Enter A New Data Paradigm – Synthetic Data

Synthetic data is fundamentally new to the financial services industry. Synthetic data is the breakthrough data type that addresses privacy, compliance, reputational, and breach headline risks head-on. Synthetic data mimics real data while removing the identifiable characteristics of the customer, banking institution, and transaction. When properly synthesized, it cannot be reverse engineered, yet it retains all the statistical value of the original data set. Minor and random field changes made to the original data set completely protect the consumer identity and transaction.

With synthetic data, financial institutions can freely use sensitive data to bolster product or service development with virtually zero risks. Organizations that use synthetic data can truly dig down in analytics, including spending for small business users, customer segmentation for marketing, fraud detection trends, or customer loan likelihood, to name just a few applications. Additonally, synthetic data can safely rev up machine learning and artificial intelligence engines with an influx of valuable data to innovate new products, reduce operational costs and produce new business insights.

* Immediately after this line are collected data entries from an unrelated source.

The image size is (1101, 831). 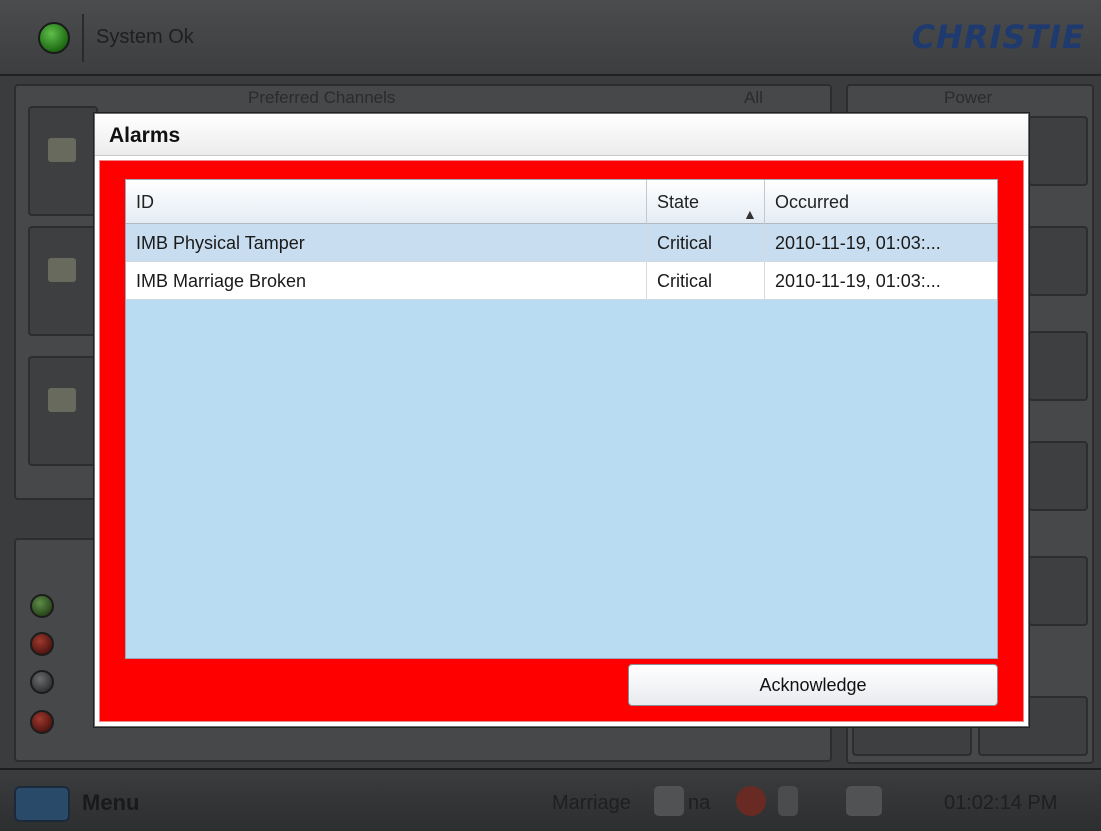 I want to click on power-icon, so click(x=751, y=801).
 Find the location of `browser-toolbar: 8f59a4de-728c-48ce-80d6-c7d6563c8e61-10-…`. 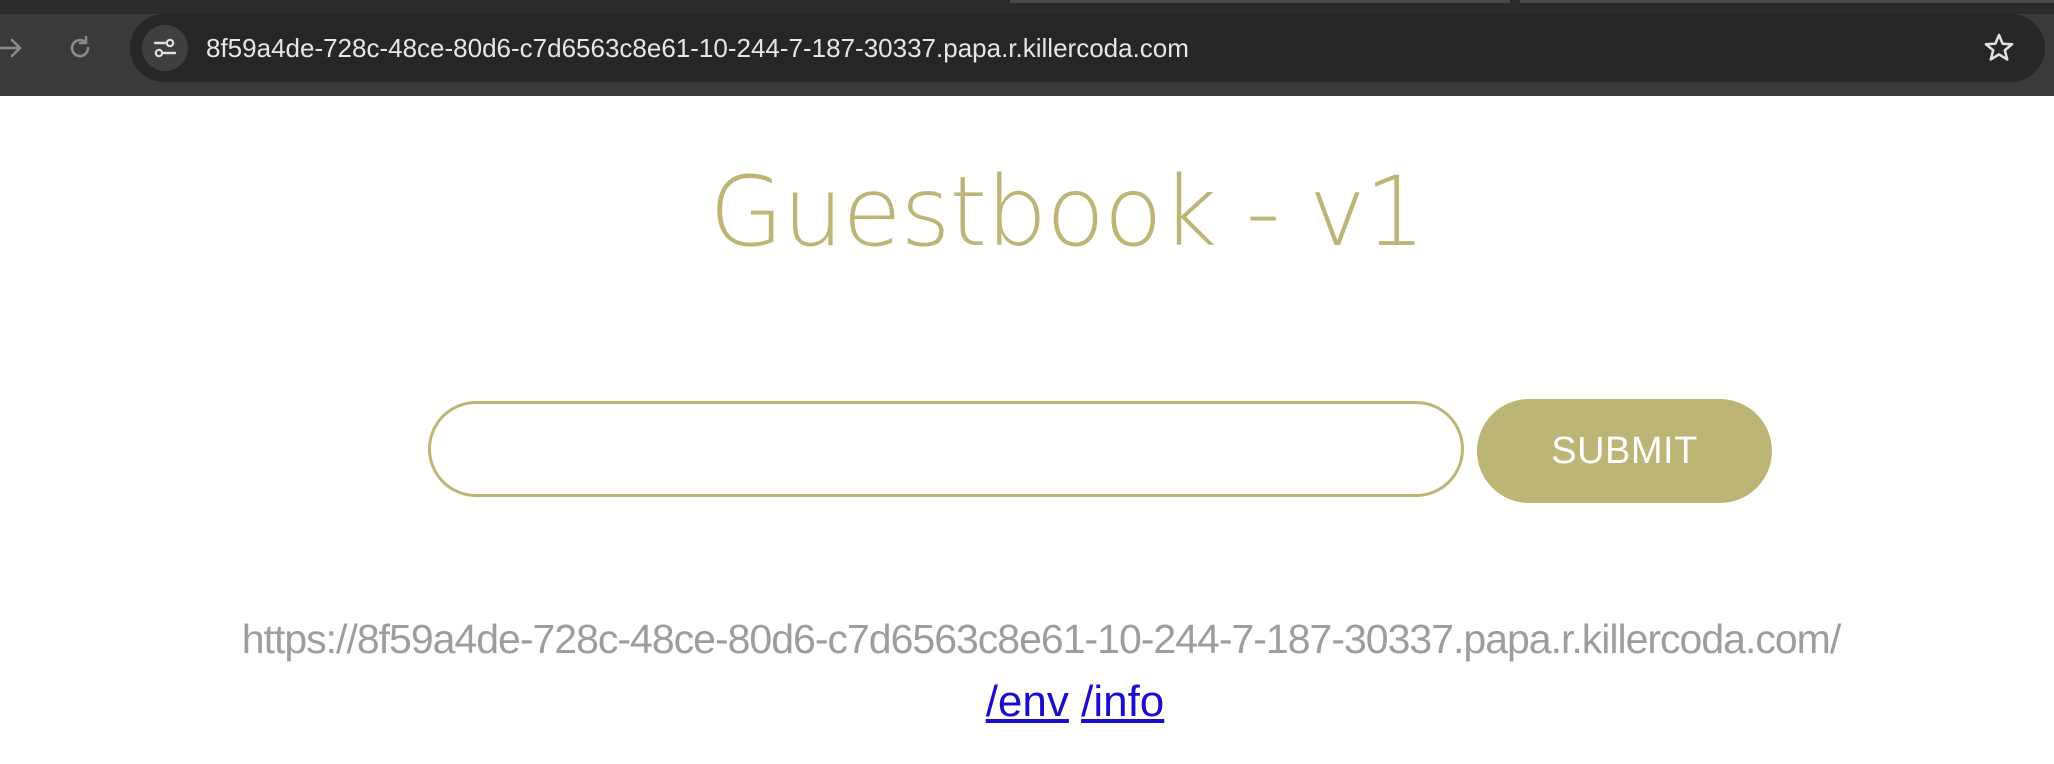

browser-toolbar: 8f59a4de-728c-48ce-80d6-c7d6563c8e61-10-… is located at coordinates (1027, 48).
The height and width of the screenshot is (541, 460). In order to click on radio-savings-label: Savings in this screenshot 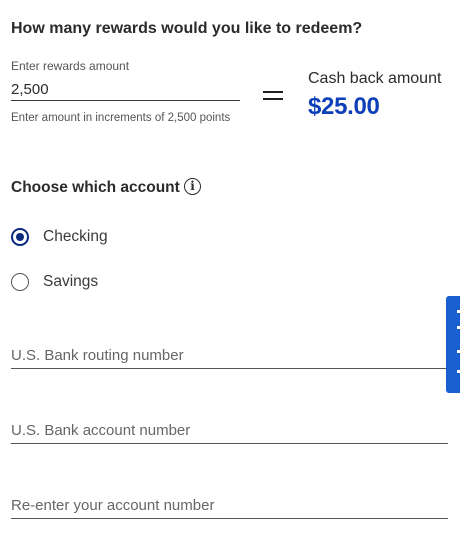, I will do `click(71, 282)`.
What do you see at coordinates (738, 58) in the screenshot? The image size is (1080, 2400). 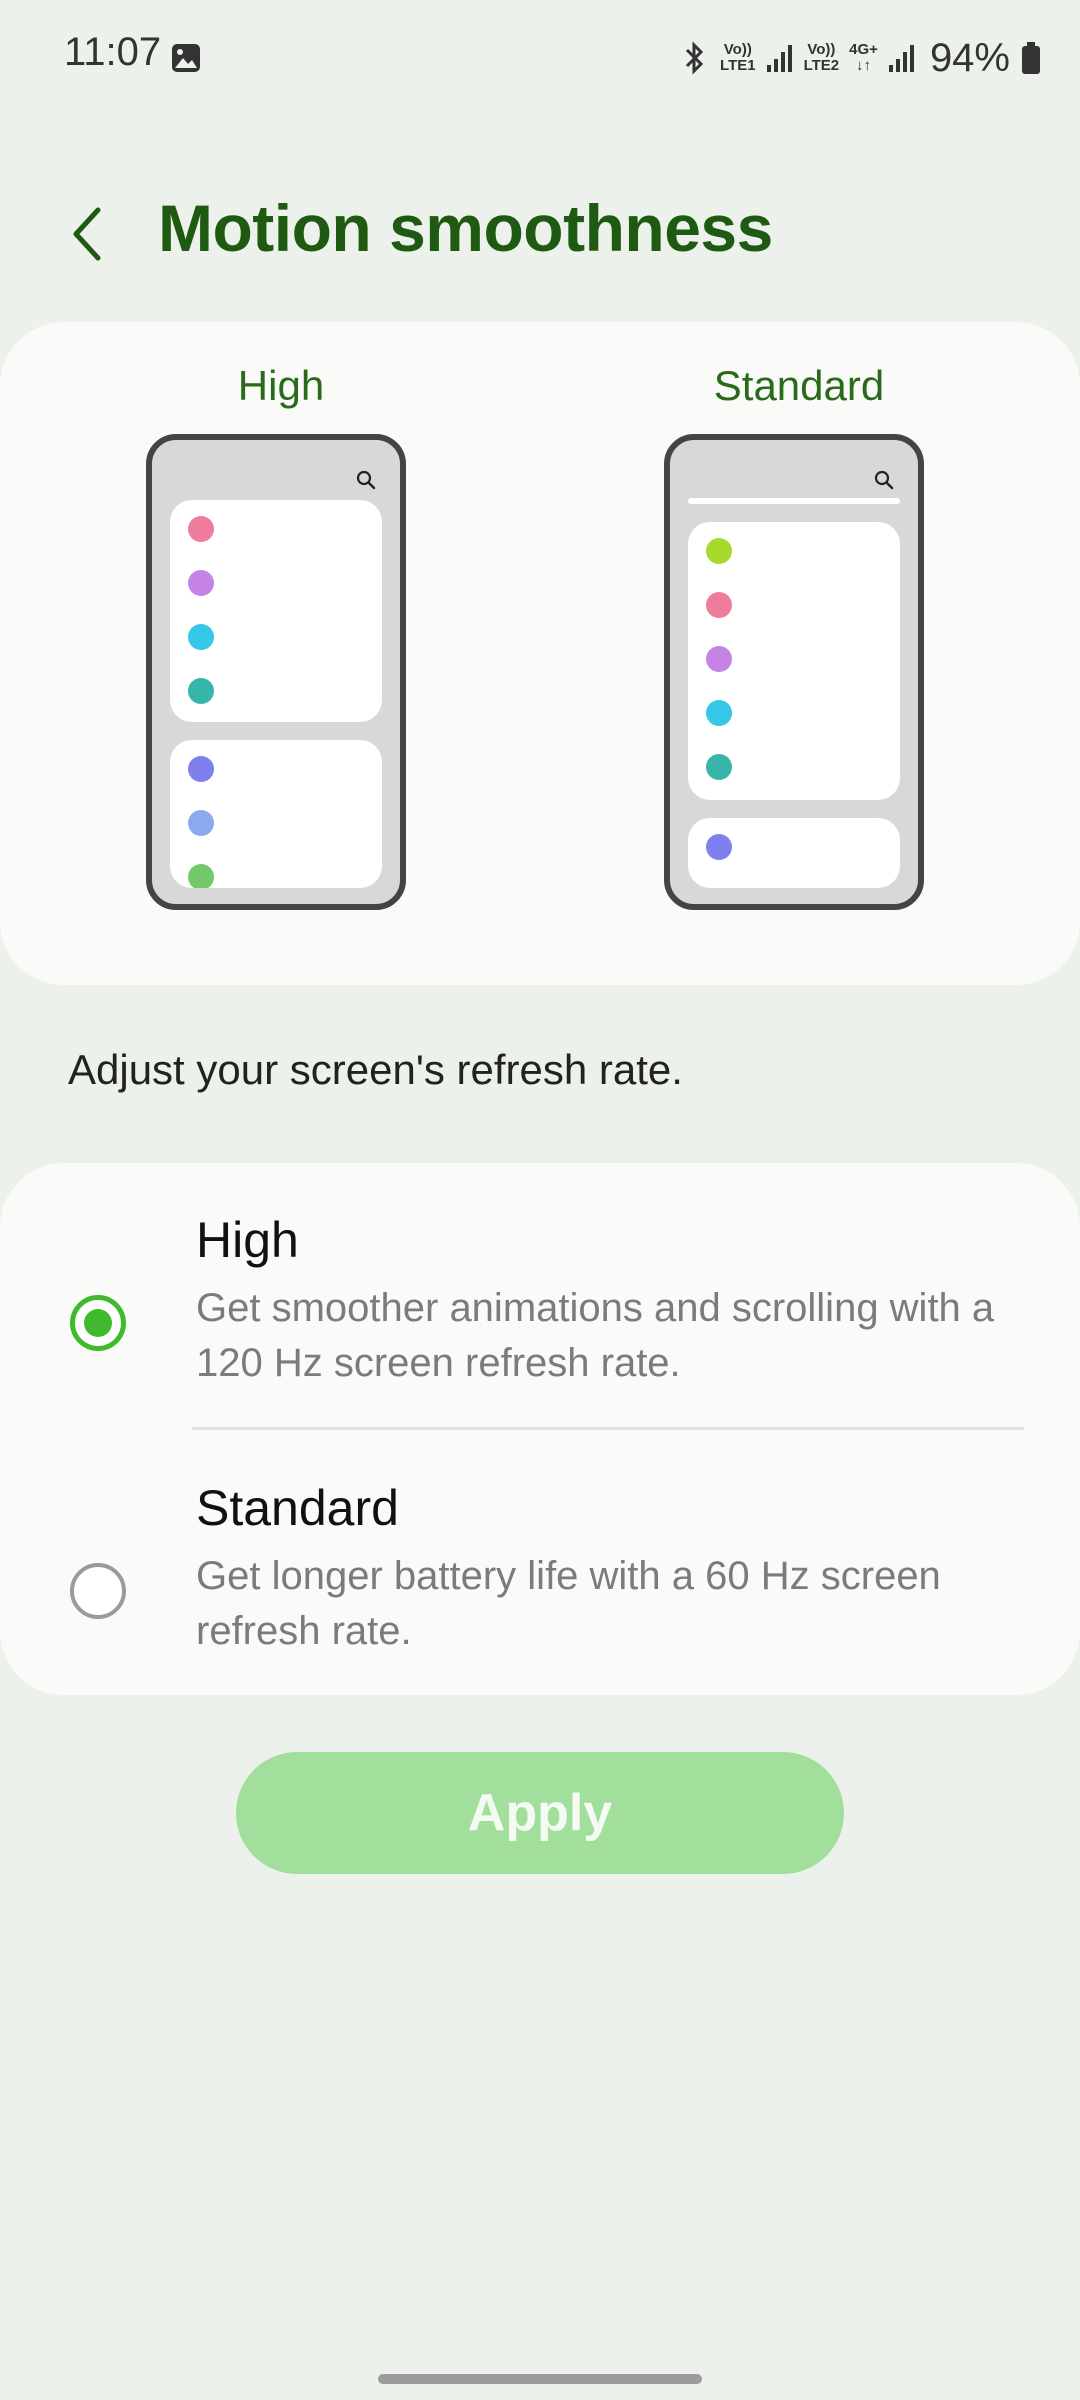 I see `sim1-label: Vo)) LTE1` at bounding box center [738, 58].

Most importantly, synthetic data helps fortify internal security in the age of the data breach. Usually, the single largest data security risks for financial institutions is employee misuse or abuse of raw or anonymous data. Organizations can render misuse or abuse moot by using synthetic data.

An Untapped Opportunity

Compared to other industries, financial institutions haven’t jumped on the business opportunities that synthetic data enables. Healthcare technology companies use synthetic data modeled on actual cancer patient data to facilitate more accurate, comprehensive research. In scientific applications, volcanologists use synthetic data to reduce false positives for eruption predictions from 60 percent to 20 percent. And in technology, synthetic data is used for innovations such as removing blur in photos depicting motion and building more robust algorithms to streamline the training of self-driving automobiles.

Financial institutions should take cues from other major industries and consider leveraging synthetic data. This new data categorization type can help organizations effortlessly adhere to the highest security, privacy and compliance standards when transmitting, tracking and storing sensitive data. Industry revolutionaries have already started to recognize how invaluable synthetic data is to their business success, and we’re looking forward to seeing how this new data paradigm changes the financial services industry for the better.